We reached out to MacAleese and a lawyer who represented him in the employment matter with the town, but did not receive a response. A lawyer who represented him in the criminal case declined to comment on the circumstances. Efforts to reach the firefighters union were also unsuccessful.
Braintree’s current mayor, Charles Kokoros, inherited the employment matter from his predecessor when he took office in 2020. He told NBC10 the town’s inquiry was slowed by the pandemic, which made it difficult to conduct in-person interviews.
“We always work as hard as we can to resolve issues as quickly as we can,” Kokoros said.
But government watchdog Greg Sullivan said he believes Braintree mishandled the situation, leaving taxpayers to foot the bill.

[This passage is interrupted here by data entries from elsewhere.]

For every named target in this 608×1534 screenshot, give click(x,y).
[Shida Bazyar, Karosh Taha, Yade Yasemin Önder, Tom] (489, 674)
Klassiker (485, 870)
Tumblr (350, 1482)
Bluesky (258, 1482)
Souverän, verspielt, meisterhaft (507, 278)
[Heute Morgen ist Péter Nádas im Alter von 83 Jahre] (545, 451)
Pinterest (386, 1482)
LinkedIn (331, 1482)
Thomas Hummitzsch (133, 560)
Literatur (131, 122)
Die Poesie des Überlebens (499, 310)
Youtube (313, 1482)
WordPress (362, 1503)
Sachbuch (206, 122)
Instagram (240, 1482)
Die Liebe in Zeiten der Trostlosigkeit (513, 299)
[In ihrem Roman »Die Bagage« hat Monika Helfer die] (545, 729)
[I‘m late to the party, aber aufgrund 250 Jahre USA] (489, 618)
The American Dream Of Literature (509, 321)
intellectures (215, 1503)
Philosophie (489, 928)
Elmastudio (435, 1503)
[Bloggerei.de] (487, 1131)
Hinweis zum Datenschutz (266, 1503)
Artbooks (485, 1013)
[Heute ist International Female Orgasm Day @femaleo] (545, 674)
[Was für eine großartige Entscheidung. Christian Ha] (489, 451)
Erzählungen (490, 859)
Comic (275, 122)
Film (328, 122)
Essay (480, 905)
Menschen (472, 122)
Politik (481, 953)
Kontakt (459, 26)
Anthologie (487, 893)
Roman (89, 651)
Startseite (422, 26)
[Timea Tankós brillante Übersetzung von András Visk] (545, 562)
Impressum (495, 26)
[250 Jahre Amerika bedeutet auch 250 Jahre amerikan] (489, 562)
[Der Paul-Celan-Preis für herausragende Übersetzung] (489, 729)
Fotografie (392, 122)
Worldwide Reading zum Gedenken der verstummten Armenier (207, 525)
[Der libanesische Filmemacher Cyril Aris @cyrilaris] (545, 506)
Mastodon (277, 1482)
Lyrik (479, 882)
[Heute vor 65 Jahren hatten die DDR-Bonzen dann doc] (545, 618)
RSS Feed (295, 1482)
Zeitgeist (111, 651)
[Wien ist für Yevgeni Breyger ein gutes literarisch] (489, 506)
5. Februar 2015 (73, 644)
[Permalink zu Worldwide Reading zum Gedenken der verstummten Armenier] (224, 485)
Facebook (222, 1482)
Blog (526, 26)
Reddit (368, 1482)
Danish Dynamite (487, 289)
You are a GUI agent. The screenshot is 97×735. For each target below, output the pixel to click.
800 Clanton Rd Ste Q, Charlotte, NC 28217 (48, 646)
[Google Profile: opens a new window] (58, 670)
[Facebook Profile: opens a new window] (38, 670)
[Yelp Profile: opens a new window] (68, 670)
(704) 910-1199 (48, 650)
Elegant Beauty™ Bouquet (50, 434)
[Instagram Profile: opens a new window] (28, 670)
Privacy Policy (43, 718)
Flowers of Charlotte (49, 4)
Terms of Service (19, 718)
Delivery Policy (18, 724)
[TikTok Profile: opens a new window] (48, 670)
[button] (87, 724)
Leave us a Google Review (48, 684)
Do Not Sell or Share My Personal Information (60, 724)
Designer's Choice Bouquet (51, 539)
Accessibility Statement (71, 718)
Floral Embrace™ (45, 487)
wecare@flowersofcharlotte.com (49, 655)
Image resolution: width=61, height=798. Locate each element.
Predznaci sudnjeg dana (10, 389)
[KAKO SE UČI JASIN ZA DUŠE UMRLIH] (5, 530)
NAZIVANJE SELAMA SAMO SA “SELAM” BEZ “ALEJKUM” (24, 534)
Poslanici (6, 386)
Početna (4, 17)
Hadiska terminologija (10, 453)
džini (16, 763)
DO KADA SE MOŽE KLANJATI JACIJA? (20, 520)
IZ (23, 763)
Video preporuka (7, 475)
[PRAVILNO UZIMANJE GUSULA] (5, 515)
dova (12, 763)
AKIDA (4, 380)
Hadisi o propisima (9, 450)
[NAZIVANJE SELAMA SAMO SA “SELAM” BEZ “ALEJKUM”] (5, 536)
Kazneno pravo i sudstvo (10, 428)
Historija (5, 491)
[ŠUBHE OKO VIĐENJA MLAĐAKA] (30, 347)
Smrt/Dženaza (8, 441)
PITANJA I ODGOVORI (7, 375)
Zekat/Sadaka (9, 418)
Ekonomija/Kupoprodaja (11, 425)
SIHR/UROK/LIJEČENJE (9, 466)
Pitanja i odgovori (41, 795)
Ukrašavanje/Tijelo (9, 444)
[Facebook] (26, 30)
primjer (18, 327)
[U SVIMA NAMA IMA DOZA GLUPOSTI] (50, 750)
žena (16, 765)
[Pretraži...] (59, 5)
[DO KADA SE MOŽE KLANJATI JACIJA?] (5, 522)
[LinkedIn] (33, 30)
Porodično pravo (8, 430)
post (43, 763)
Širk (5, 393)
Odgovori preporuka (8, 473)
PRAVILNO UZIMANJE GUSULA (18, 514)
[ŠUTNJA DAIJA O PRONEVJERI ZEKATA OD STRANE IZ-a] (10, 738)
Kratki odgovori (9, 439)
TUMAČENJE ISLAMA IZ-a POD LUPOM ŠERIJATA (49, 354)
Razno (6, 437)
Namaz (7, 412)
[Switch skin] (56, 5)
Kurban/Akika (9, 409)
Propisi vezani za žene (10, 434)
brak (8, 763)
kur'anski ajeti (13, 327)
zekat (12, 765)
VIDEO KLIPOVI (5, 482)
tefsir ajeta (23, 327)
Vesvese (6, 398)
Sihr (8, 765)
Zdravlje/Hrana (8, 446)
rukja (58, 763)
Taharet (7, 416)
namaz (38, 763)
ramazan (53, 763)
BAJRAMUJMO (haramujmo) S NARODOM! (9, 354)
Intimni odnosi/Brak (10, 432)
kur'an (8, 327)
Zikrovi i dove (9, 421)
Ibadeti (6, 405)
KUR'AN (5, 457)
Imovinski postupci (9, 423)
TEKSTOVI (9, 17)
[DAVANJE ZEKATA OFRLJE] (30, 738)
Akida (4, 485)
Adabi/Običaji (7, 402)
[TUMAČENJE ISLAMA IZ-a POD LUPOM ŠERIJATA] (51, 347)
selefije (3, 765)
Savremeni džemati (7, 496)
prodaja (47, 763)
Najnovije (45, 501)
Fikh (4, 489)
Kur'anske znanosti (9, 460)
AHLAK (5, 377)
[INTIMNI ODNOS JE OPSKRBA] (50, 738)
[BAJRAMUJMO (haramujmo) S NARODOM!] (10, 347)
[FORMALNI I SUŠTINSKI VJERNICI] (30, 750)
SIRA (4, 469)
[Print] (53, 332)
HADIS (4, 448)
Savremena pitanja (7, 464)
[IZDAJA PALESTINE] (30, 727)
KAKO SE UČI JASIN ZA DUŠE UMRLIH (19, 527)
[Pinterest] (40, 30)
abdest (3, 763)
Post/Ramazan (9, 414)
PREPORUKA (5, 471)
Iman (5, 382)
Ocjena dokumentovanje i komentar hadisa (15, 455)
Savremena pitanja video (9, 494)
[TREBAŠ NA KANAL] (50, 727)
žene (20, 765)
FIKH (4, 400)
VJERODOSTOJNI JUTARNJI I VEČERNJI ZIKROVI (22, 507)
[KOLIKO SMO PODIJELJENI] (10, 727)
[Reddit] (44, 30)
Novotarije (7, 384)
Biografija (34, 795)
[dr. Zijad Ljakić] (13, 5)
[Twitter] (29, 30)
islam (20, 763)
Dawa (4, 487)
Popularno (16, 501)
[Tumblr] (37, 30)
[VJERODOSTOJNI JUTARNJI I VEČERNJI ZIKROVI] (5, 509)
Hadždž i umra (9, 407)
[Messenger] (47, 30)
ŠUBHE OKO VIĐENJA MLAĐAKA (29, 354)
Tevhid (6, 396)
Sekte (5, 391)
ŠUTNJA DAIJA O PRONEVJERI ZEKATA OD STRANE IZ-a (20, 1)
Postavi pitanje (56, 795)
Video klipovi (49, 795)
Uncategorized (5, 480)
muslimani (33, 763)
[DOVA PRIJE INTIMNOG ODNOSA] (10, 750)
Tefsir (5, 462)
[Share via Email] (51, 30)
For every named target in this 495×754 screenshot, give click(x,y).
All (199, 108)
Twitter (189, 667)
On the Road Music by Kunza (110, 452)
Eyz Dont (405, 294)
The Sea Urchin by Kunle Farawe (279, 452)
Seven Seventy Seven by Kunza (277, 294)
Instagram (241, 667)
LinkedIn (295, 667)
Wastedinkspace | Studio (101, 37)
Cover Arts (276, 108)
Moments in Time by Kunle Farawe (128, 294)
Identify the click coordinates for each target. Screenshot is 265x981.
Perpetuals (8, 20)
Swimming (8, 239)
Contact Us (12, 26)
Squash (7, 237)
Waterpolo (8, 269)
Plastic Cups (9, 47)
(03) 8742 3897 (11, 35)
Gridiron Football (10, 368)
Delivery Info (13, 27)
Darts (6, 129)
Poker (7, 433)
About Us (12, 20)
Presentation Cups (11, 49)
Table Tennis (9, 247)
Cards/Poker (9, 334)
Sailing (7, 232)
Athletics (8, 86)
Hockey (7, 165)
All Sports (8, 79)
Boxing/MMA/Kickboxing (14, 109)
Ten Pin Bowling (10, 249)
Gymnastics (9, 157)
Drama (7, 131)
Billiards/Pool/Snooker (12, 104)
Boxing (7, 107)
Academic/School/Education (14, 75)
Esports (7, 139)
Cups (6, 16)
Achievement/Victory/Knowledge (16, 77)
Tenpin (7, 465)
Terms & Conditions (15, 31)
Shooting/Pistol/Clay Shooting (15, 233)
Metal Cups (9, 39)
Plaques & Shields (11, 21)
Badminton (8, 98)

Sullivan, a former Massachusetts inspector general, correctly predicted last year the town would keep the longtime firefighter on leave until his retirement.
“I’m not surprised,” he said, “but I’m really disgusted by it.”
MacAleese’s case springs from an incident on Dec. 13, 2018. According to court records, a woman called Whitman police and told them she feared for her safety. When an officer arrived, he could hear a man threatening her over the phone.
Moments later, police say, the officer watched as MacAleese slowly drove by the woman’s house in his vehicle. Police pulled the firefighter over a few blocks away and later charged him with threatening to murder her.
“He told me he was going to hurt me, torture me, bury me and beat my husband up,” the woman wrote in a request for an emergency restraining order. “These threats have increased over the past couple of months and I have been fearful for my family.”
As part of a plea deal to resolve the case, MacAleese admitted to sufficient facts in February 2019, essentially acknowledging there was enough evidence to convict him. The judge continued his case without a finding for one year, and the matter was dismissed in 2020 after MacAleese completed a term of probation. There is no conviction on his record.
While that case was pending, town leaders signed a contract with a private firm called Prezza Consulting, LLC to conduct a personnel investigation of MacAleese, according to records obtained by NBC10 through a request made under the state public records law.
To date, Braintree has paid $3,397.50 for the inquiry, according to Taub, the town solicitor. She said previously that state law and the union collective bargaining agreement required MacAleese to remain on leave during the investigation.
Those two years out of work will also fatten MacAleese’s taxpayer-funded pension, giving him credit for additional years of service, and hiking his salary calculation, thanks to an automatic raise.
Town officials have calculated his annual retirement benefit at approximately $74,500, according Dennis Gallagher, director of the Braintree Retirement Board. The final figure will be set by the state’s Public Employee Retirement Administration Commission after payroll figures are calculated by the town treasurer.
This scenario isn’t unique to Braintree.
In Boston, the NBC10 Investigators calculated taxpayers shelled out roughly $5 million over a three-year period to employees paid to stay home while facing criminal charges or internal investigations.
And costs extend beyond the worker’s salary. For example, while MacAleese was off the job, Braintree paid overtime to cover his lieutenant position.
“It boggles the mind,” Sullivan said. “Ultimately, the voters are the ones who should be outraged in that community because they’re going to be paying.”